We are talking about working the brass over several resizing's. You take a case that was designed for very low pressures. Look at the schematics of 45 Long Colt and compare those to the magnum cases. Big difference in case and web thickness.Then you fire it in loose chambers. Then you resize. Over and over. Hot loads are one thing, but 454 loads are much hotter. (you were talking about equal performance). I load conservative, on my magnum cases, most of the time it is a failure of the case mouth that occurs first with using minimum crimp practices. With the 45 Colt you get internal stress cracks right above the web section first, loading at magnum pressures. As little as 2-3 reloads sometimes. Depending on the gun.* If you have not experienced this, you have not done it. Period.

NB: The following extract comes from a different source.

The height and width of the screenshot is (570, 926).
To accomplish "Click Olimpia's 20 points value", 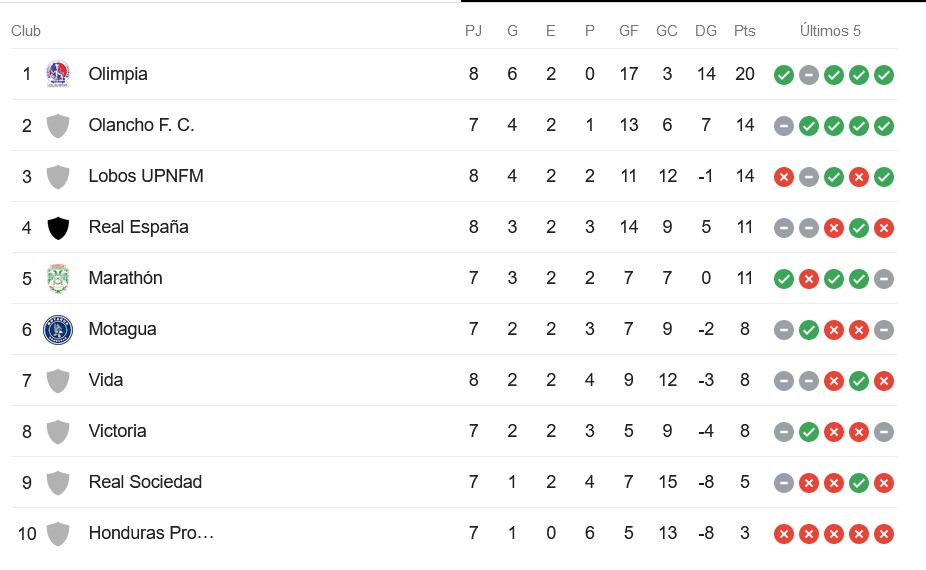I will (745, 74).
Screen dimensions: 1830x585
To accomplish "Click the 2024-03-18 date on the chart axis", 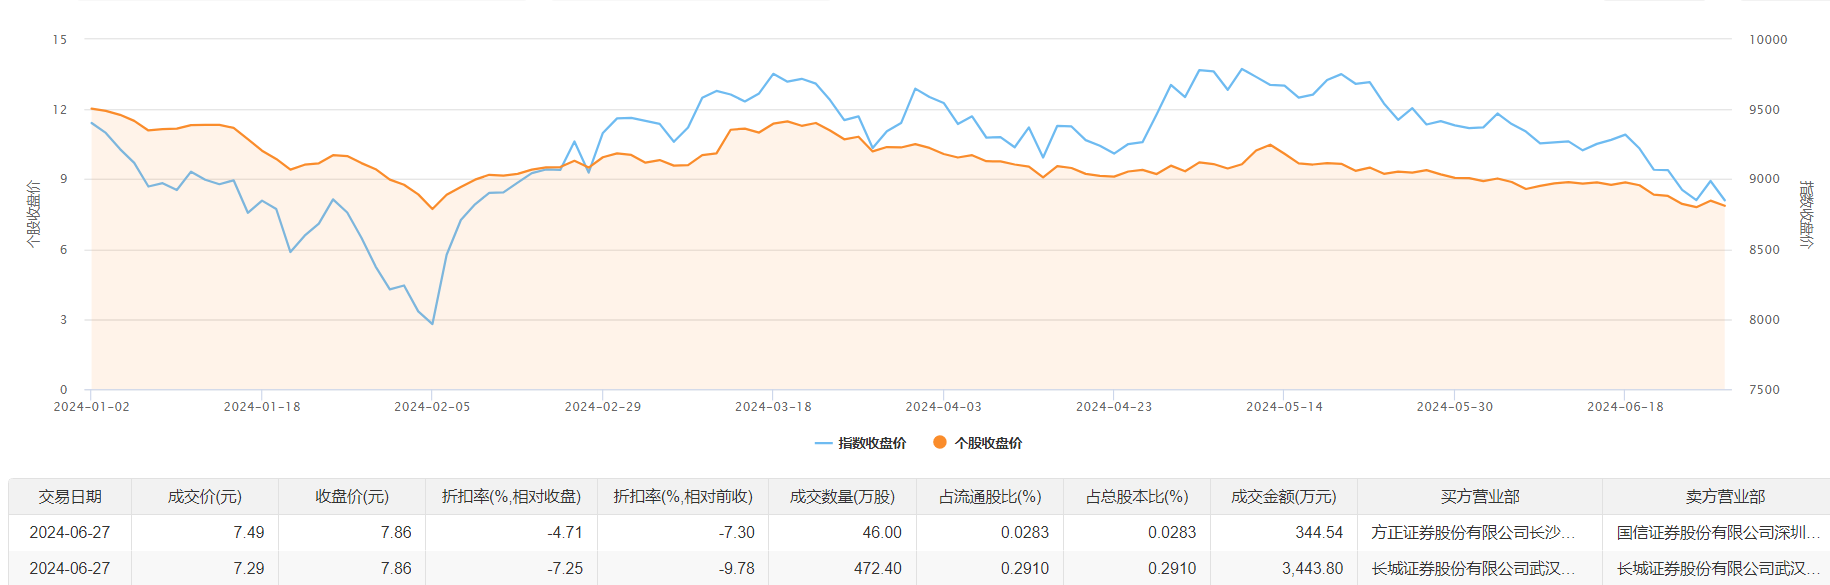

Look at any reputable loading manual, you will see the warnings.

45 Colt at magnum pressures is one thing. At 454 pressures is a whole different ball game. You wanted equal performance.

Crimping in a lubrication groove is done. Matching the correct bullet to do that is the key. This limits your options. Eliminates the use of Jacketed bullets also. Why not use the correct case? A safer case. If you have spent the money on a nice FA revolver, surely buying 454 brass is not an issue. THEY WILL LAST LONGER!

Be safe my friend.


* There is one advantage to using a good ultrasonic cleaner. You can see these stress points much easier.


Gun Shows are almost as comical as boat ramps in the Spring.